Former Bainbridge star April Thomas is the conference’s second- leading scorer at 20.1 points a game heading into the tourney today. (Herald file photo)
ATLANTA — How far can April Thomas take the Albany State Lady Rams?
That’s the question heading into this week’s conference tournament in Atlanta, where ASU is seeded No. 5 and enters today’s opener against No. 4 Miles on a five-game losing streak.
Coach Robert Skinner isn’t giving up on his Lady Rams just yet though — not with Bainbridge’s Thomas, the conference’s second-leading scorer who averages 20.1 points per game, leading the way.
“We will go where April takes us,” Skinner said. “We go as she goes. If she can get a good game in, we need to play behind her.”
Thomas, who is just a sophomore, is only 5-foot-1 but plays like a giant on the court, where she is second in the conference in 3-point shooting (36.9 percent) and third in the both field goal (40.7) and free throw (79.0) percentage.
Any hopes of ASU’s first conference title since 1998 likely rest with Thomas, the conference’s second-leading scorer and the most feared shooter in this week’s tournament.
“I feel like I need to play great every game, but it’s tournament time now so the greatness needs to go up another level,” Thomas said.
She’ll be looking for some of that greatness to carry over to her teammates, too.
Nobody else on ASU’s roster averages more than 10 points per game, and Thomas has led the Lady Rams in scoring in all but six games this season — stats she believes need to change this week.
“The fate of us winning the (conference) championship really isn’t in my hands,” Thomas said. “It’s going to be in our posts’ hands. It’s really going to come down to them stepping up and playing with heart.”
The bottom line? However far Thomas takes the Lady Rams (8-15) this week all depends on who wants to come along for the ride.

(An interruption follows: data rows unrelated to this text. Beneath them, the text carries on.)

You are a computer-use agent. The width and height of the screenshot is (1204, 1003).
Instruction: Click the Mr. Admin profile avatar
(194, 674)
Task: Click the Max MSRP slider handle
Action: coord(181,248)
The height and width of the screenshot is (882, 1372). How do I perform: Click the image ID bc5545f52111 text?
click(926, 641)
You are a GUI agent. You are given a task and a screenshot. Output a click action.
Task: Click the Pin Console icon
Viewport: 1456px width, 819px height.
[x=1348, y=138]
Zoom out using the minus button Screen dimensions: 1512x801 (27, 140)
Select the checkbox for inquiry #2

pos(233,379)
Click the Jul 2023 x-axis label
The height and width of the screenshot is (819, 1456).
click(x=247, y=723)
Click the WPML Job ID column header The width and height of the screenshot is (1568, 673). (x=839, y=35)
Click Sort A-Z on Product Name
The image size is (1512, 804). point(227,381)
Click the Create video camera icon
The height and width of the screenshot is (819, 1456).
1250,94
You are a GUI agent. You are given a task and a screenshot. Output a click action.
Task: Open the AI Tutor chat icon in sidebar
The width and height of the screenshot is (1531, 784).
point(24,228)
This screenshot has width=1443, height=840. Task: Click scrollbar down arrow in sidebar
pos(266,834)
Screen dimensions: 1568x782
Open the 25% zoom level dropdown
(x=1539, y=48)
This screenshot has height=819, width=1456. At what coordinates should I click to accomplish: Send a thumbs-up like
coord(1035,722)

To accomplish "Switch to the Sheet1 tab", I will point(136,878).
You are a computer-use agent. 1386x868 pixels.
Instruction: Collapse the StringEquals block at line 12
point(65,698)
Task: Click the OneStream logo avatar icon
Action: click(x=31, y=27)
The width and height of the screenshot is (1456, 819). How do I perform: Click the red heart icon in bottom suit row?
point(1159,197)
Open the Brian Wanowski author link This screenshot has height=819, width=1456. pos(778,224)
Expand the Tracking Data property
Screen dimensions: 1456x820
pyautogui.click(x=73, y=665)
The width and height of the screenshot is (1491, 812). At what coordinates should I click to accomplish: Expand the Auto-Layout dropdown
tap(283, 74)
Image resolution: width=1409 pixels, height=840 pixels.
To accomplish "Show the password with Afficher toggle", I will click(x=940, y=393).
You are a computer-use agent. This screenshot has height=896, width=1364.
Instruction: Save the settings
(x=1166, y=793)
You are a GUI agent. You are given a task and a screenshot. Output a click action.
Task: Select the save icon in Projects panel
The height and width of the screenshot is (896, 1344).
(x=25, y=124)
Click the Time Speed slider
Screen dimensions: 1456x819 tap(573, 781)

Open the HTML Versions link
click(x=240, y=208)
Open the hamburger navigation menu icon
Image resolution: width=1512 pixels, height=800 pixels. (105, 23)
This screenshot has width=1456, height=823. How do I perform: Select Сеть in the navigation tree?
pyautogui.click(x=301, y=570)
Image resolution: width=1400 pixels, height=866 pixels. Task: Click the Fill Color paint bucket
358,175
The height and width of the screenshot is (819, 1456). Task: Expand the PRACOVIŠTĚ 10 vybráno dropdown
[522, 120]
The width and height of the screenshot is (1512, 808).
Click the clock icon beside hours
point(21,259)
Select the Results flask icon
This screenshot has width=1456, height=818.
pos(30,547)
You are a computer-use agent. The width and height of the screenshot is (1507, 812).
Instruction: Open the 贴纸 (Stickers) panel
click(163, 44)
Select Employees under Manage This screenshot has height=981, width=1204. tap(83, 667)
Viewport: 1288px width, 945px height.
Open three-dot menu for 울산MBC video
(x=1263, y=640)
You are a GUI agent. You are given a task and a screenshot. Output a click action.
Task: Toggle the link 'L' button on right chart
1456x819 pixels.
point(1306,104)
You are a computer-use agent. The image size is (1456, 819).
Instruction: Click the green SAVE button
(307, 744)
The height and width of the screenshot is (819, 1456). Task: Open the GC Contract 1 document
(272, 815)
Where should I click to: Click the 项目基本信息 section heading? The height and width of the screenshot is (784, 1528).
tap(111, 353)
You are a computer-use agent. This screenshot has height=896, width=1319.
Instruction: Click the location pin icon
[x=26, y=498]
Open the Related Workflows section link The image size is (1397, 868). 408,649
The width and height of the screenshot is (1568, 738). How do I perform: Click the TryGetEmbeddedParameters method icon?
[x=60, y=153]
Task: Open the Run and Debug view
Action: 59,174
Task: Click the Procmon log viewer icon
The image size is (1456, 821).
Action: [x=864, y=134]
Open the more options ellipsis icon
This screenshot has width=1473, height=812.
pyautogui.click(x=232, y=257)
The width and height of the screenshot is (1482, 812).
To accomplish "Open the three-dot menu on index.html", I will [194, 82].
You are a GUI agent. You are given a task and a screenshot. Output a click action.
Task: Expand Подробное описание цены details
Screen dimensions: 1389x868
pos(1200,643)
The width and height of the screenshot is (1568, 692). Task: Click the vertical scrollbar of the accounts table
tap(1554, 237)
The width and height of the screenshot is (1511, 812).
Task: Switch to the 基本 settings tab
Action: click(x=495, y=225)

And nobody is more important than former Mitchell County star Kedeemya Cooper, who is the only other Lady Ram to lead the team in scoring in more than one game. Cooper, a 5-8 sophomore post, averages 9.9 points and a team-high nine rebounds per game, and Thomas believes that any postseason success runs through Cooper as much as it does through her.
And Skinner agrees.
“We need to have her on the boards,” Skinner said. “The reason April shoots as much as she does is because we really don’t have an inside presence other than Cooper. No one else has stepped up and proven themselves on the inside.”
Thomas has the shot, and Cooper has the size. And together, the sophomores think they have the answer to ASU’s recent troubles.
“April can’t win games by herself,” Cooper said. “We know her potential, and we know she is a great shooter, but the games we win are when we have the whole team contributing.”
Two years ago, Cooper and Thomas were high school rivals, one-upping each other in Mitchell County-Bainbridge matchups — but sometime in the past two years Thomas said her teammate lost her edge.
“She played with a lot more confidence in high school than she does out here,” Thomas said. “She was an all-around player, dribbling up and down the court, shooting the threes and driving in for the easy layup. Now she still does those things, but you can tell she was a lot more confident in herself in high school.”
Thomas thinks confidence from Cooper and the rest of her teammates could make the difference as the Lady Rams look for their first win since way back on Feb. 2.
“I really don’t think there is a team that can beat us if we play like I know we can, because we have more shooters than any other team,” said Thomas, who is a major reason the Lady Rams have the best 3-point shooting percentage in the conference. “We have shooters out there, but we have to work on getting the confidence to take those shots.”
Thomas hasn’t backed down from any shot attempts this season, and she isn’t backing down from the pressure that comes with being the target of every defense.
“There really isn’t any pressure (to score),” Thomas said. “I don’t think about it like I have to go out there and do this or do that or we won’t win. I pray before every game and just ask God to allow me to play my best. I just go out there and play and don’t think about it.”
But she is feeling the pressure from former Lady Rams, who are ready to see the team’s 15-year conference championship drought end.
“We have some mentors who were on that (last title) team back in 1998, and they are always telling us about that history,” Thomas said. “There is a lot of pressure on us, because we want to get a win for the school. Fifteen years is a long time to go without a championship, and we are ready to break that down this year and win it.”